As I lay awake in bed, He began to replay the day I had just lived. He took me to every moment when I felt overcome by fatigue and showed me how I had patiently waited. In the store when I had collected all my purchases and wanted nothing more than to find a cup of coffee and sit, I stood and waited quietly for my team to finish selecting their clothing. In the coffee shop when I thought I might fall asleep standing at the counter waiting on caffeine, I stood quietly, without uttering even a sigh. When the uber took forever because it was pouring rain, I patiently waited. 

After replaying all these memories, he said, “I want you to stop worrying about anger, because I have freed you from that.” 

How powerful and how liberating! But, He wasn’t done. 

Remember how I sat on the beach telling Him what I thought about myself and the word selfish kept coming up? His next memory was of me laying on the couch all night praying that He would help me be kind to others. He showed me that all night long when I couldn’t sleep not once was I worried about myself. Instead, I was worried about not being able to serve others in kindness.. Then He said, “You can stop believing that you’re selfish, too.”

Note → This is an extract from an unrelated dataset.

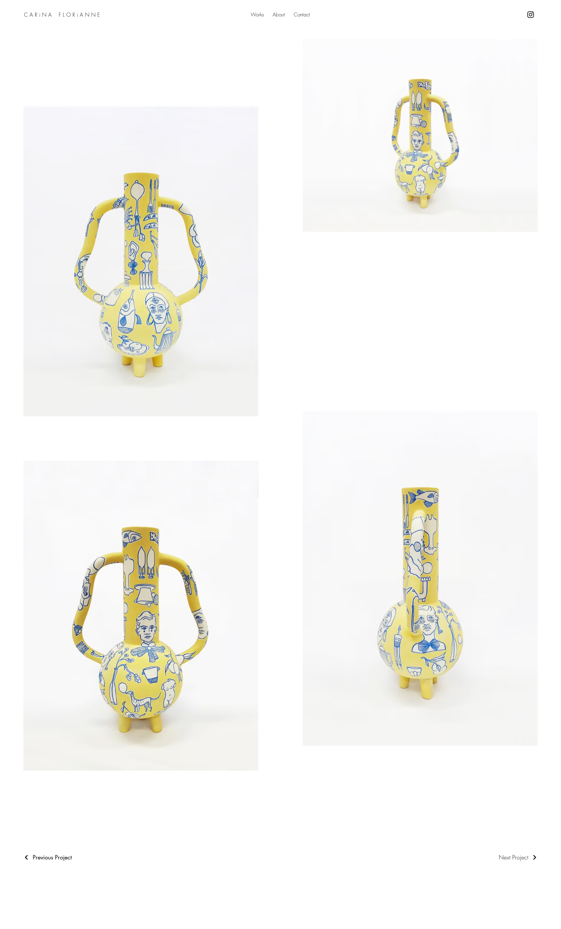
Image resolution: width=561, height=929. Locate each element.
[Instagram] (530, 14)
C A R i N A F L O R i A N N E (63, 14)
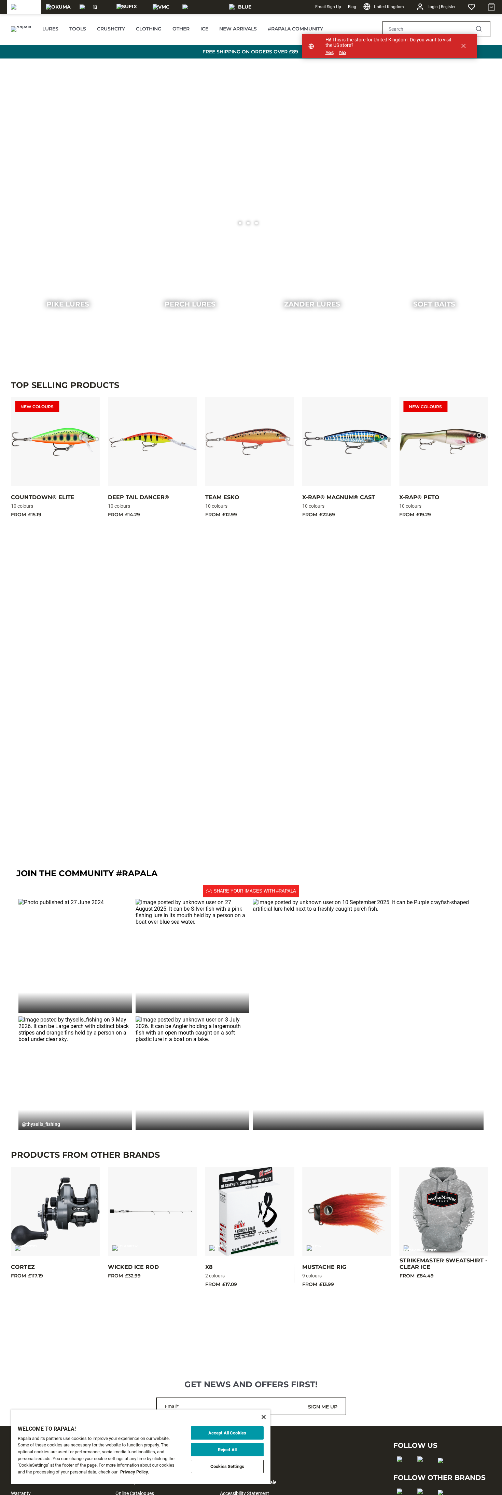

At that moment, deep peace washed over my mind and I settled into the realization that I am not any of those lies that I had believed. Because of Christ, I am free. I am His creation and that makes me good!

In John 8:44 Jesus speaks about Satan and He says, “…there is no truth in him. When he lies, he speaks his native language, for he is a liar and the father of lies,” (NIV). Satan wants nothing more than to lie to us about Christ and about our own identity. His primary goal is to rob us of the truth of who Jesus is and the truth of who the Father has created us to be. 

May I encourage you today to call him out? May I encourage you to take a deep look at yourself? Who do you believe that you are? Write it down and then hand it to Jesus and ask, “Who do you say that I am?”